Taking our example tutorial air temperature dataset over the Northern US

.. jupyter-execute::

    air = xr.tutorial.open_dataset("air_temperature")["air"]

    air.isel(time=0).plot(x="lon", y="lat");

we can split this up into sub-regions of size ``(9, 18)`` points using :py:meth:`~xarray.computation.rolling.DataArrayCoarsen.construct`:

.. jupyter-execute::

    regions = air.coarsen(lat=9, lon=18, boundary="pad").construct(
        lon=("x_coarse", "x_fine"), lat=("y_coarse", "y_fine")
    )
    with xr.set_options(display_expand_data=False):
        regions

9 new regions have been created, each of size 9 by 18 points.
The ``boundary="pad"`` kwarg ensured that all regions are the same size even though the data does not evenly divide into these sizes.
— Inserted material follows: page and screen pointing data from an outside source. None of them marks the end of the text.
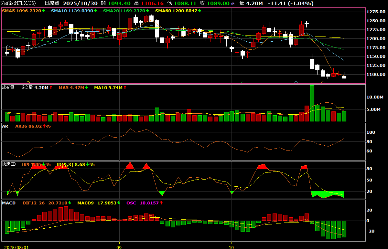Select the 成交量 volume panel title
388x249 pixels.
coord(8,88)

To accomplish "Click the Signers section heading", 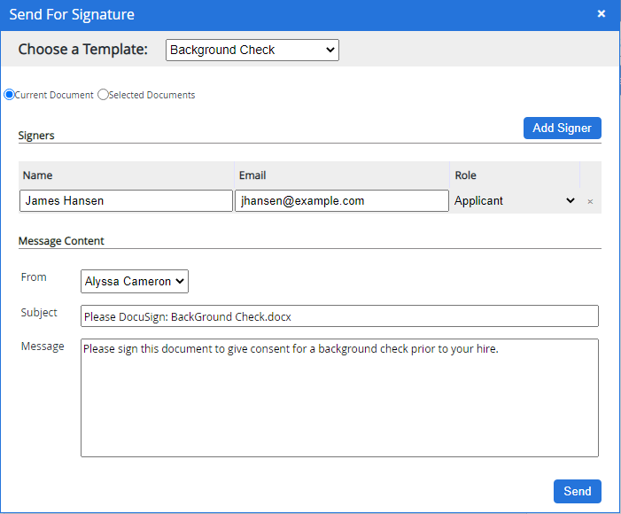I will 36,136.

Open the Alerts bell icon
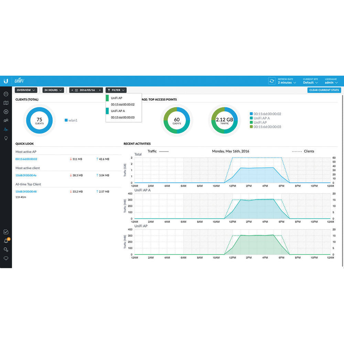point(6,241)
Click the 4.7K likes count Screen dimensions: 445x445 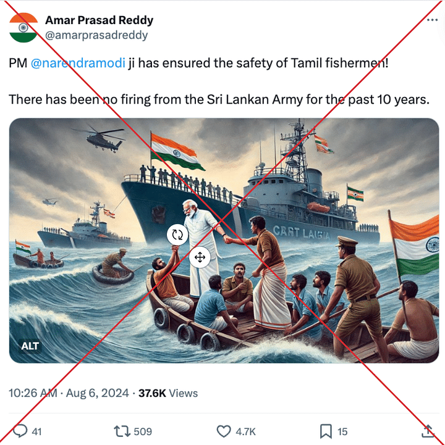(245, 431)
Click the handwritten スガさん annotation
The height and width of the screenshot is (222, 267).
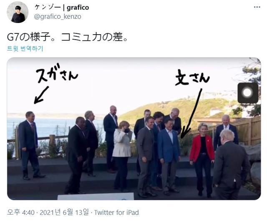[57, 73]
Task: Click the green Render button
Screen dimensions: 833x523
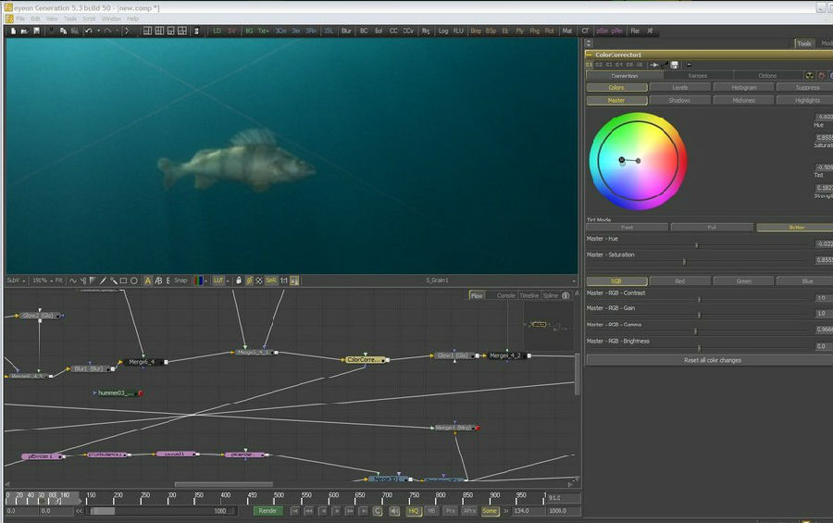Action: pyautogui.click(x=267, y=511)
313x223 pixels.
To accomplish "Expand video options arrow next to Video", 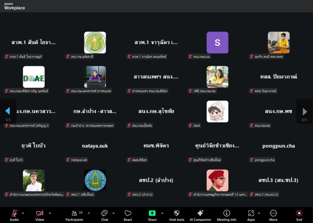I will pos(50,213).
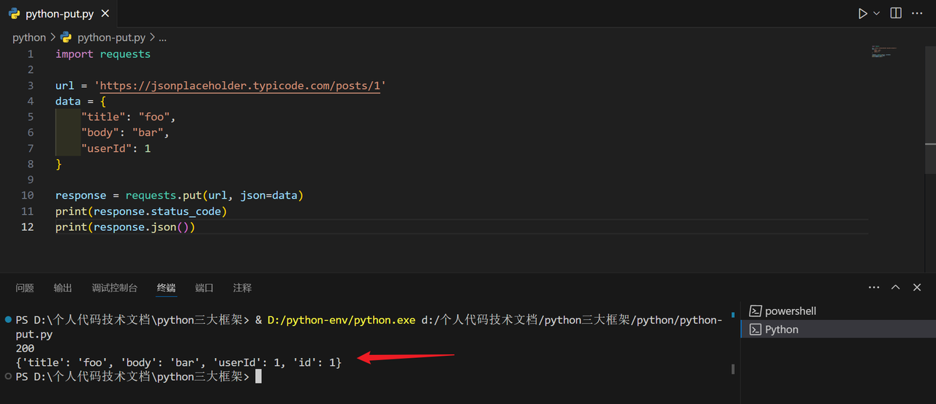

By plotting these 9 regions together via :ref:`faceting<plotting.faceting>` we can see how they relate to the original data.

.. jupyter-execute::

    regions.isel(time=0).plot(
        x="x_fine", y="y_fine", col="x_coarse", row="y_coarse", yincrease=False
    );

We are now free to easily apply any custom computation to each coarsened region of our new dataarray.
This would involve specifying that applied functions should act over the ``"x_fine"`` and ``"y_fine"`` dimensions,
but broadcast over the ``"x_coarse"`` and ``"y_coarse"`` dimensions.